> _Your task_
From the following material, say how many lines have "computer" in them; write only the number.

> _Supplied records_
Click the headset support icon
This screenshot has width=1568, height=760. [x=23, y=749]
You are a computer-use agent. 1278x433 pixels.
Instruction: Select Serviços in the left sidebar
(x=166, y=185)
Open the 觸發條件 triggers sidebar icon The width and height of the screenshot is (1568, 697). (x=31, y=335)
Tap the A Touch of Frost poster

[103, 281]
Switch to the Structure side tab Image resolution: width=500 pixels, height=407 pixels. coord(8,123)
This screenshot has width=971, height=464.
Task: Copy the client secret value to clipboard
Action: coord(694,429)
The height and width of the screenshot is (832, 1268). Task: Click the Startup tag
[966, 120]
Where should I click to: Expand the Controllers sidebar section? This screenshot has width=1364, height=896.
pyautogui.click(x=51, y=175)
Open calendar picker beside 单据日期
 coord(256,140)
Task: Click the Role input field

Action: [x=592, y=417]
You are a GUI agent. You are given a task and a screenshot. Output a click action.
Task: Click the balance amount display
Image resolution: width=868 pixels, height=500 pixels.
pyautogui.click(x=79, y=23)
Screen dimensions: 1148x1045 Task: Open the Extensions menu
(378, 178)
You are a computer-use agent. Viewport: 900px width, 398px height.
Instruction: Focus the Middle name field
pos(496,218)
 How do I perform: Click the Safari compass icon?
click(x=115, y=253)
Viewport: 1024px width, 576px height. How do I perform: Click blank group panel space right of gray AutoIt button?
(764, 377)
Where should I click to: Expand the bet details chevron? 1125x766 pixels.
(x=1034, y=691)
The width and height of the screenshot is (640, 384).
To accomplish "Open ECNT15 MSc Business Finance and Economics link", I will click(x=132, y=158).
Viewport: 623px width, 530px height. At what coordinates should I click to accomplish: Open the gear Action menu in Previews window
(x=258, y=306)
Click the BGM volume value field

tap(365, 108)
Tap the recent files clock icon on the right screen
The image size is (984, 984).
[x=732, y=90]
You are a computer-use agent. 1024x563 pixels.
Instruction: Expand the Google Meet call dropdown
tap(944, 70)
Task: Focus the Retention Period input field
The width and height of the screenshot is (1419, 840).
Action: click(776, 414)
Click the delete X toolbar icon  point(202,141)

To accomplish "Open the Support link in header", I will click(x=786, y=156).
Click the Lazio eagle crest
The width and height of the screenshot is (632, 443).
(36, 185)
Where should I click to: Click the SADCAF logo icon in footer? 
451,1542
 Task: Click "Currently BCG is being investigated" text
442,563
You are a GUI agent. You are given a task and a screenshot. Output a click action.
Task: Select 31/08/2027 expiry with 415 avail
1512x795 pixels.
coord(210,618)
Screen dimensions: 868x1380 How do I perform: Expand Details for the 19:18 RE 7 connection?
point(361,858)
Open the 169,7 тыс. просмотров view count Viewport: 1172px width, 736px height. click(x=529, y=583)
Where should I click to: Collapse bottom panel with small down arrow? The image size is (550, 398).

> _Expected answer_
3